The genetexts and sampletexts arguments can be used to specify text that should be plotted instead of a symbol. If there are any NAs in the text vector, those samples / features will be plotted by a symbol instead.

The initialize_collapsed argument can be used to create the web page so that all of the plots / tables are initially hidden. This is particularly useful if the web page will actually be posted on a web server and viewed over the internet, since the page can then load much more quickly.

To see some these featurs in action, consider a second example using the gender data:

library(ruv.extras)
library(ruv.data.gender.sm)
data(gender.sm)
genetexts = rep(NA,ncol(gender.sm$Y))
ygenes = which(gender.sm$geneinfo[,1]=="Y")
genetexts[ygenes] = gender.sm$geneinfo[ygenes,2]
ruv_starter_analysis(gender.sm$Y, gender.sm$X, gender.sm$hkctl, 
                     pctl=gender.sm$pctl, geneinfo=gender.sm$geneinfo, kset=c(1,10),
                     genecoloring = gender.sm$genecoloring, samplecoloring=gender.sm$samplecoloring,
                     samplesymbols = gender.sm$X + 1,
                     genetexts = genetexts,
                     do_unadjusted = FALSE, do_ruv2 = FALSE, do_ruvinv = FALSE, do_ruvrinv = FALSE,
                     outdir="gender2", webtitle="Gender Example 2")
The output looks like this: Gender Example 2

In this example, samples are colored by lab / chiptype: Red -- site A, HG-U95A; yellow -- site A, HG-U95Av2; black -- site B, HG-U95A; gray -- site B, HG-U95Av2; cyan -- site C, HG-U95Av2. Males are plotted as triangles, and females are plotted as circles (see PC Plots). Genes are colored as follows: Green -- negative controls; pink -- on X chromosome; blue -- on Y chromosome; purple -- on X and Y chromosomes; gray -- everything else. Moreover, genes from the Y chromosome are plotted as using their gene name, instead of the standard circle symbol.

Going Further

Eventually, you will probably want to modify the plots in various ways, generate plots of your own, or simply want to know in more detail what ruv_starter_analysis does. To help you, there are 4 files in the my_ruv sub-folder of this how-to:

my_ruv.R

my_ruv_simpler.R

my_ruv_simplest.R

my_ruv_plots_and_tables.R

The file my_ruv_plots_and_tables.R contains all of the plot routines in the ruv.extras package, but the names of the routines have been given the prefix "my_". For example, "ruv_scree" is renamed "my_ruv_scree." Therefore, you can easily edit the routines in any way you wish, source the file, and then use your version of the plot routines simply by adding the prefix "my_" in any of the code that calls the routines.

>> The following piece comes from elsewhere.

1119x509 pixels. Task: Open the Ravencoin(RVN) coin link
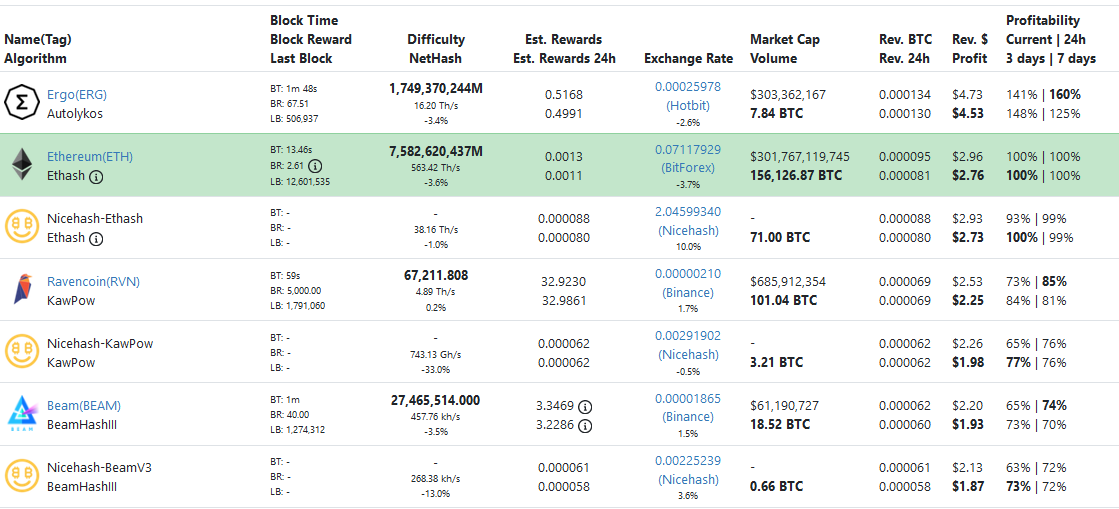pyautogui.click(x=93, y=281)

The file my_ruv.R is similar in nature. This file contains the script my_ruv_starter_analysis (and supporting subscripts). The only difference is the prefix "my." Thus, if you source the files my_ruv_plots_and_tables.R and my_ruv.R you will have all of the functionality of the ruv.extras package, just all the routines now have a "my" prefix. Of course, now you can edit these files however you like.

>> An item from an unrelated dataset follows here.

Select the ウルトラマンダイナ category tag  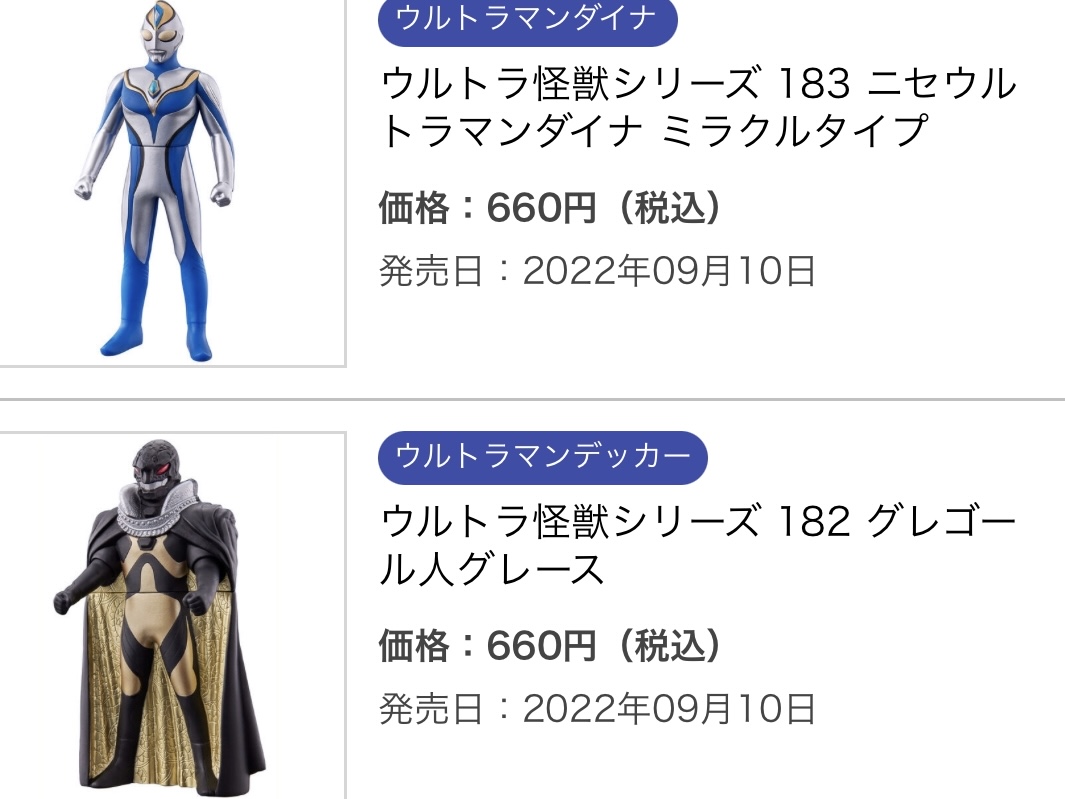click(527, 19)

my_ruv.R is a rather complicated file, especially when you first look at it. Thus, before tackling this file, it is recommended that you first examine the file my_ruv_simplest.R. This script also contains a version of my_ruv_starter_analysis, but it is greatly simplified. This version does not create a web page. Instead, it simply outputs text and plots to the screen. Also, some of the less important options have been omitted. This script is great for understanding what my_ruv_starter_analysis does. It is also a great script to edit when you wish to create your own analysis.

Finally, my_ruv_simpler.R is somewhere in between. This version does not create a web page, but it does at least save the plots to disk. Once you have an understanding of my_ruv_simplest.R you may wish to examine this file, either as a next step in understanding my_ruv.R, or simply as a convenient way to save any plots you create to disk.